In-flight compression

If you have a slow or otherwise limited network connection between you and your server, rsync can spend more CPU cycles to save network bandwidth. It does this by compressing data before sending it. Compression can be enabled with the -z flag.

Delta transfers

Rsync also only copies a file if the target file is different than the source file. This works recursively through directories. For instance, if you took our final bar example above and re-ran that rsync command multiple times, it would do no work after the initial transfer.

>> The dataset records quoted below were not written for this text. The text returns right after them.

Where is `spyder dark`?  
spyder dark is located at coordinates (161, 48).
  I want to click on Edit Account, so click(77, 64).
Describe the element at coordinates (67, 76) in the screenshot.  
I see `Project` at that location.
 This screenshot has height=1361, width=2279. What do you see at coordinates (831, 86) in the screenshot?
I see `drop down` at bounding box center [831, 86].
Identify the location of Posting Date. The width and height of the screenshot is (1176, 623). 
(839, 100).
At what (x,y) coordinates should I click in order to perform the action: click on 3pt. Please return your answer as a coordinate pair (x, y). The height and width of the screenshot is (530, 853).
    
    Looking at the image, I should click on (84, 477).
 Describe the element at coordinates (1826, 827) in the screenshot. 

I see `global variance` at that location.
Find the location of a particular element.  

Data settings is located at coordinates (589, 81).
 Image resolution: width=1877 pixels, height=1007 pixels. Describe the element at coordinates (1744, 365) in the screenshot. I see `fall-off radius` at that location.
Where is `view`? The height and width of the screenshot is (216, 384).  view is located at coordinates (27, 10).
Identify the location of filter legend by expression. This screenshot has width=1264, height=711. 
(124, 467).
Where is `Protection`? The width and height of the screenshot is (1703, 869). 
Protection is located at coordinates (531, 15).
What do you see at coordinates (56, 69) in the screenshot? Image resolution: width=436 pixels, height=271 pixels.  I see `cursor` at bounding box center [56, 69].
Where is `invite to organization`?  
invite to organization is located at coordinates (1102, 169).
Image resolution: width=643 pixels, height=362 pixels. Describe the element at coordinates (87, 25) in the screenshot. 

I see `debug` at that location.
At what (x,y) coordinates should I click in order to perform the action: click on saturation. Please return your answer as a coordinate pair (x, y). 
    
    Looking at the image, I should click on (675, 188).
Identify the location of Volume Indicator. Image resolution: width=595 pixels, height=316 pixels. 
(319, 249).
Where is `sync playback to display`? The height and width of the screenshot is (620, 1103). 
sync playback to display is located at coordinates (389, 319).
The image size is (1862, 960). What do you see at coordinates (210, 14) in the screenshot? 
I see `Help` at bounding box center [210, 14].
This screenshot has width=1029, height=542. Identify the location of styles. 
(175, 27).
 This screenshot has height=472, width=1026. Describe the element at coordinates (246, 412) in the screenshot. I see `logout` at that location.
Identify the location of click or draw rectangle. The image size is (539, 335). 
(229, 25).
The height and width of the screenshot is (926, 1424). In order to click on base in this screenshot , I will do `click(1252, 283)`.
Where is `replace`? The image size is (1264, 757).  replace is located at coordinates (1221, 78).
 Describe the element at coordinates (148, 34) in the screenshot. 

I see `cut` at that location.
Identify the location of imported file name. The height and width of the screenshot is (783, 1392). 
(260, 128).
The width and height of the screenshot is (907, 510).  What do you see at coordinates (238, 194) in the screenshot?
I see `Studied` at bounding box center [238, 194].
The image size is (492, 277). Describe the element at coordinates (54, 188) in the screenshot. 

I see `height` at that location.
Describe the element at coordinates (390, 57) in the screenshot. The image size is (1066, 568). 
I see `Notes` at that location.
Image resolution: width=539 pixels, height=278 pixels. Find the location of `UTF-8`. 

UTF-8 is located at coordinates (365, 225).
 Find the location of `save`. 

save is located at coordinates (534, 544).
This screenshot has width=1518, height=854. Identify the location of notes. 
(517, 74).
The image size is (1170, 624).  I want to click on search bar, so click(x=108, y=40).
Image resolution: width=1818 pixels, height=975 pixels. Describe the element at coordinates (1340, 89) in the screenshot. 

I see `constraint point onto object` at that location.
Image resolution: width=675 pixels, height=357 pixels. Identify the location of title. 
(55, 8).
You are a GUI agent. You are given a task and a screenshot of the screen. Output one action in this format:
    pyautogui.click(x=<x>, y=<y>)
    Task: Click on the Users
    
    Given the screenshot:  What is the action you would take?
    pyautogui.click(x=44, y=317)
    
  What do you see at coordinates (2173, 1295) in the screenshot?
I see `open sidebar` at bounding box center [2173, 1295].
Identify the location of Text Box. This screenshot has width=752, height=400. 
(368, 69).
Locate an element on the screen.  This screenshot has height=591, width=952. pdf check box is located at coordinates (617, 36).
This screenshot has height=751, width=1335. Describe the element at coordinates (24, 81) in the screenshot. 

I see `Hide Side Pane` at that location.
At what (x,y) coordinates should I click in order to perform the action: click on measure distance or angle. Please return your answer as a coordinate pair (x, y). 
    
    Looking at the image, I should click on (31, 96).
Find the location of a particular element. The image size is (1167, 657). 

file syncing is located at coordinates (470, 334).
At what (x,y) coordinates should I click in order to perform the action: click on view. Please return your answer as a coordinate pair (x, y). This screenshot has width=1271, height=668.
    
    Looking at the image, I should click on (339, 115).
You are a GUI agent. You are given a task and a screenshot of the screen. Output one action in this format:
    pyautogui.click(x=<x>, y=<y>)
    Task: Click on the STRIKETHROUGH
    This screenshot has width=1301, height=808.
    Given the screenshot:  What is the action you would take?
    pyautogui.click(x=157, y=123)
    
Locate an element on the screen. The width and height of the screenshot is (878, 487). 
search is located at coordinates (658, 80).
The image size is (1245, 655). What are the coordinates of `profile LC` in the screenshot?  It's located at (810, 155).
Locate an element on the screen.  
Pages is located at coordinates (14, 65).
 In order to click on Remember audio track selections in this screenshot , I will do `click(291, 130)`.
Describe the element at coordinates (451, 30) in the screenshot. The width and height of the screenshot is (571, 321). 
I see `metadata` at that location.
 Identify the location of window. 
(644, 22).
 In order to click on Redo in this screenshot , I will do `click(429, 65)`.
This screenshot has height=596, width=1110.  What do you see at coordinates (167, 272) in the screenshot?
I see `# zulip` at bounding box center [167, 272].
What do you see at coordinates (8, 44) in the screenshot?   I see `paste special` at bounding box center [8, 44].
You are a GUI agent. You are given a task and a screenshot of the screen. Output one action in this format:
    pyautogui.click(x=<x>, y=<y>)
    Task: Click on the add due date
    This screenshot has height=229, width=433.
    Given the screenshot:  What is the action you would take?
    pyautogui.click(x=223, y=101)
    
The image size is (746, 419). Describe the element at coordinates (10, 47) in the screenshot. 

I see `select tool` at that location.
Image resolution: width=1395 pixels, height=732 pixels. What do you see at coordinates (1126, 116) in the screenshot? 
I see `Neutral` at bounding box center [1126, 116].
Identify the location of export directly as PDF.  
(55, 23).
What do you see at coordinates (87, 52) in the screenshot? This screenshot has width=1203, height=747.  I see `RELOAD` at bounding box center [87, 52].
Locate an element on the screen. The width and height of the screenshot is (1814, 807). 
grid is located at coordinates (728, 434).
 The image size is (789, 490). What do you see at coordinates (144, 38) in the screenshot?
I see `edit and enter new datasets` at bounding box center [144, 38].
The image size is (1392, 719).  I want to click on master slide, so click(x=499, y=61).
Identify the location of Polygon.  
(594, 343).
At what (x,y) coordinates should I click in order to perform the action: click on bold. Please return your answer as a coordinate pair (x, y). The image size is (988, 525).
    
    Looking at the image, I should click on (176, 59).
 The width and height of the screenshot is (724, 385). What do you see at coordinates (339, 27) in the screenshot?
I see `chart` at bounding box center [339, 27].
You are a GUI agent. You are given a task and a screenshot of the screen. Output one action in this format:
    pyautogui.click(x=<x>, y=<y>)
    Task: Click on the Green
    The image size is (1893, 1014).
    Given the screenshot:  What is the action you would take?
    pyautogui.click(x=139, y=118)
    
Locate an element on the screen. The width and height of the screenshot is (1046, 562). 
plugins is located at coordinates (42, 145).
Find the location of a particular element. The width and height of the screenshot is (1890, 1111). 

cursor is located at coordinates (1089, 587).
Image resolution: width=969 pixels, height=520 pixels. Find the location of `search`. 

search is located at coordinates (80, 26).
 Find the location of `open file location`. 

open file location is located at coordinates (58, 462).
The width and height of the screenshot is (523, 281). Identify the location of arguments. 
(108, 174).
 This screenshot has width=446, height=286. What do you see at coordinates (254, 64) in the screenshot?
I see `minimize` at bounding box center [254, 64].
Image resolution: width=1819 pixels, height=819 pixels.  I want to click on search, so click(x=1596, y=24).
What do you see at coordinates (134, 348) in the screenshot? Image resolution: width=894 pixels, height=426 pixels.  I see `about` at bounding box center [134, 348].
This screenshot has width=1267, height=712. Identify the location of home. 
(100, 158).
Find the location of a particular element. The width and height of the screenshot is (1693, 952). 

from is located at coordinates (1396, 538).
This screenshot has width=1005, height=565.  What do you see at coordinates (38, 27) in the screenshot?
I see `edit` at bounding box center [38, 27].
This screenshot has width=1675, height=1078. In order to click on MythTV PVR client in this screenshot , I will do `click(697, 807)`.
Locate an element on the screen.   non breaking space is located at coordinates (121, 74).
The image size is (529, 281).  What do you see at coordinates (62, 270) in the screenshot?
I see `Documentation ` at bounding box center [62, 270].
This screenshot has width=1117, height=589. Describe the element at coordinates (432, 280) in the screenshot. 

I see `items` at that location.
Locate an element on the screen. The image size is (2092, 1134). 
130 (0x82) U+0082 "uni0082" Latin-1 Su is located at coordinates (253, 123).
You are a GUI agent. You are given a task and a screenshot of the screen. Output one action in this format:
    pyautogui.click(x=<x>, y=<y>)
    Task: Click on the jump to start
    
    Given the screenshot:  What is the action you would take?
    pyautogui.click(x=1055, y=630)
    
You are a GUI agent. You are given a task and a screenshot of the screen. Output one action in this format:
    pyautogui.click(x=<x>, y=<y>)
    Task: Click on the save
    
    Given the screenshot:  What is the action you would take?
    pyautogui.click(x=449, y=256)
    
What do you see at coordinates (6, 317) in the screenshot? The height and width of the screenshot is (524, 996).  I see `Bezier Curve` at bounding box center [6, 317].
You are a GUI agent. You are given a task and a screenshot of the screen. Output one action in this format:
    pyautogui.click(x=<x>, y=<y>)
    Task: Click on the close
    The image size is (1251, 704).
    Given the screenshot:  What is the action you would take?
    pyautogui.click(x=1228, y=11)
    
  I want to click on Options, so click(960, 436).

Using rsync even for local copies is worth it if you know you will repeat them, such as backing up to a USB drive, for this feature alone as it can save a lot of time with large data sets.

Syncing

As the name implies, rsync can do more than just copy data. So far, we’ve only demonstrated how to copy files with rsync. If you instead want rsync to make the target directory look like your source directory, you can add the –delete flag to rsync. The delete flag makes it so rsync will copy files from the source directory which don’t exist on the target directory. Then it will remove files on the target directory which do not exist in the source directory. The result is the target directory is identical to the source directory. By contrast, scp will only ever add files to the target directory.

Conclusion

For simple use cases, rsync is not significantly more complicated than the venerable scp tool. The only significant difference being the use of -a instead of -r for recursive copying of directories. However, as we saw rsync’s -a flag behaves more like cp’s -r flag than scp’s -r flag does.

Hopefully, with these new commands, you can speed up your file transfer workflow!